Coinbase · Primly Community

Coinbase product designer / UX interview and portfolio review: here's what they focused on

alex_design · 4 replies

Went through the Coinbase design loop about two months ago. Staff-level role, consumer product team. I want to share specifics because the design interview landscape is all generic advice and I wanted real data when I was prepping.

Portfolio presentation: One hour. They asked me to pick two projects. I picked one from a complex financial product (not crypto) and one from a consumer mobile app. The first one landed much better. Coinbase's design bar is heavily weighted toward designing for complexity. Crypto trading is inherently complex information. They want to see how you make hard data digestible.

In both cases they focused their questions on: how did you figure out what the user actually needed, what did you learn from research that changed your initial direction, and what tradeoffs did you make when product and engineering pushed back.

They were NOT interested in pixel-perfect screens. They cared about the thinking behind the screens.

Design exercise: Two-hour async take-home before the onsite. They gave me a prompt around redesigning part of the wallet onboarding flow with specific constraints. I focused on progressive disclosure. Crypto has a steep learning curve and most people don't want or need to understand it all at once. I designed a flow that defers advanced concepts until the user signals readiness. That angle resonated.
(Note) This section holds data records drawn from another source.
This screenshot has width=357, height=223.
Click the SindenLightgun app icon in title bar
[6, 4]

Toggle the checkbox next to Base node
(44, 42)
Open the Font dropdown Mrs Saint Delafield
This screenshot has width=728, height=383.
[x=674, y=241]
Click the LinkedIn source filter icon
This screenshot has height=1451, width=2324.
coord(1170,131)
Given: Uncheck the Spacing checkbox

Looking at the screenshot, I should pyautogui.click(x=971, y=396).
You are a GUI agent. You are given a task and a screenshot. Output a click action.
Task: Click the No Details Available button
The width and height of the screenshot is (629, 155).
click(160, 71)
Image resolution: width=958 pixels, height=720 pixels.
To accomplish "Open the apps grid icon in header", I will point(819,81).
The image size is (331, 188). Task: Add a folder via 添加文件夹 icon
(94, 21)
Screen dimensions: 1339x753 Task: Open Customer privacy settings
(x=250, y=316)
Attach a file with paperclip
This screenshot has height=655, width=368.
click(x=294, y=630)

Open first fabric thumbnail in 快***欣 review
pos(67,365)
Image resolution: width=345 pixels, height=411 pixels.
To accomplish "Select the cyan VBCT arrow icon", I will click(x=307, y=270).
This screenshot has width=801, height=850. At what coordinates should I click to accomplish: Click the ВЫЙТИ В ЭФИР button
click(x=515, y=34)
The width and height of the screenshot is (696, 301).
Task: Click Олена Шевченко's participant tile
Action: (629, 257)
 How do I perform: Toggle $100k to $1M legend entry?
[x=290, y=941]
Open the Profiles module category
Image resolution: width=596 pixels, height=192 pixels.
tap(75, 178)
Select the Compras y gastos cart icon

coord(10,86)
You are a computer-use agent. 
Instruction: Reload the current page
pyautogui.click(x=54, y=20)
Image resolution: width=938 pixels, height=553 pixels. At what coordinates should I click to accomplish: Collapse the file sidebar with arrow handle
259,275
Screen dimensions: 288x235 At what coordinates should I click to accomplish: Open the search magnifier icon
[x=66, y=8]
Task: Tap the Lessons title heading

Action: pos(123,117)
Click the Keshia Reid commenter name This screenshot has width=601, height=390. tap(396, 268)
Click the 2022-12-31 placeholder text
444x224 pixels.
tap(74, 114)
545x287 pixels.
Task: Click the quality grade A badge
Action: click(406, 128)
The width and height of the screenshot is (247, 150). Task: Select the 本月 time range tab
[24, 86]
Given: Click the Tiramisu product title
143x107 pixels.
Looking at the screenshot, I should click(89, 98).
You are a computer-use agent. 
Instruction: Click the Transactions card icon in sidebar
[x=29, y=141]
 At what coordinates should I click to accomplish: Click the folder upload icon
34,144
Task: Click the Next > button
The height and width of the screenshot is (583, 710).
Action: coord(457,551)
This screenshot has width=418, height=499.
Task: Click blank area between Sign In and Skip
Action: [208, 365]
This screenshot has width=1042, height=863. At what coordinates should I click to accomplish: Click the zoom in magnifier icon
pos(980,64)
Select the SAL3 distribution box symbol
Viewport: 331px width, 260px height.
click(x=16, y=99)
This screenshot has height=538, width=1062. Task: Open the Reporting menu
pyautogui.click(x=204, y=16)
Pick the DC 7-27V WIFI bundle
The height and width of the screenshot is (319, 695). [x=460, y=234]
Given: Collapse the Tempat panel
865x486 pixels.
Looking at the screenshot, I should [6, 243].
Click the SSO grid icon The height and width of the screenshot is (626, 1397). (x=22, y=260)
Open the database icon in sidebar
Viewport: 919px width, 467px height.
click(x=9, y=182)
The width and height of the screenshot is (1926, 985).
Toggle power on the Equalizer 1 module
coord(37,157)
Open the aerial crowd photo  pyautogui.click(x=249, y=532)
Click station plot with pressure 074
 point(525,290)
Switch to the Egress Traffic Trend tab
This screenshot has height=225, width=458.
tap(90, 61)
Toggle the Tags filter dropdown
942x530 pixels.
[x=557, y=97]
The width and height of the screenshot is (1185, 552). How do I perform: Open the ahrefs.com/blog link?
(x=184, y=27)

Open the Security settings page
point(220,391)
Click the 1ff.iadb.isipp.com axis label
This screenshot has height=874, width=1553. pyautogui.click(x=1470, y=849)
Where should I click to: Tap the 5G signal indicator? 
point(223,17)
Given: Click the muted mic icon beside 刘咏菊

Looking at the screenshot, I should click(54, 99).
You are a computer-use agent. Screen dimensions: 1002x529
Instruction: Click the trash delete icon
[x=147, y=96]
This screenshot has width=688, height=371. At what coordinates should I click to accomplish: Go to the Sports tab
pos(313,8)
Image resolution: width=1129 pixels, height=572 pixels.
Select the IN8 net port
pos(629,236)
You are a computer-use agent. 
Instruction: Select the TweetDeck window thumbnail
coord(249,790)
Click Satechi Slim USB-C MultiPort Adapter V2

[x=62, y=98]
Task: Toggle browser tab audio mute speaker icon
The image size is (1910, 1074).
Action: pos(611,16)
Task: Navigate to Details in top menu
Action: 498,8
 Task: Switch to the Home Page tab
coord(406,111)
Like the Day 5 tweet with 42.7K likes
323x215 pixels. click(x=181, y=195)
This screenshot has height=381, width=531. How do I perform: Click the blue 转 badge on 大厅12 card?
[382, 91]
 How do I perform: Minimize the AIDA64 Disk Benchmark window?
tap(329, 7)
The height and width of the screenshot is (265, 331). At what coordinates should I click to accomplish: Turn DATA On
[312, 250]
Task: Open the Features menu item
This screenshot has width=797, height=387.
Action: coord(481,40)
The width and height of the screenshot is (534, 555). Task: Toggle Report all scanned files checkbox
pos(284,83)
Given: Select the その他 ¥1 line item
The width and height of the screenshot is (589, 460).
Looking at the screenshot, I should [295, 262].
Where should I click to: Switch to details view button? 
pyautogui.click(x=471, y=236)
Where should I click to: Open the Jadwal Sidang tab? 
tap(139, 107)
Onsite rounds: After portfolio presentation, I had three conversations: one with the hiring manager (more strategic, vision-level), one with an IC designer (craft-focused), one cross-functional (PM and an engineer in the room). The PM round was essentially: can you make decisions when there's no perfect answer and the engineer is saying the timeline is impossible.

What I'd tell someone prepping: know the product deeply. Use the Coinbase app. Find flows that feel hard and think about why. That's the material. Bring that perspective into every round.

Offer was around the $185-200k total cash range for staff level in NYC.

4 replies

ux_uma

The progressive disclosure angle for crypto onboarding is so correct. I did some research on DeFi app adoption a while back and the drop-off during first-time wallet setup is brutal. Did they ask how you'd measure success for a redesigned onboarding?

alex_design

Yes, the PM in the cross-functional round asked exactly that. I used activation rate (first successful transaction within 7 days) as the primary metric, with time-to-first-transaction and support ticket volume as secondary signals. They seemed comfortable with that framing.

brand_ben

Did you get any signal on the team size and how embedded designers are? I always worry about joining fintech companies where design is an afterthought.

director_dee

The cross-functional round with PM and eng in the room is a format I actually recommend for hiring designers. You see very quickly whether someone can hold their perspective under pushback or immediately capitulates. Good design requires some backbone.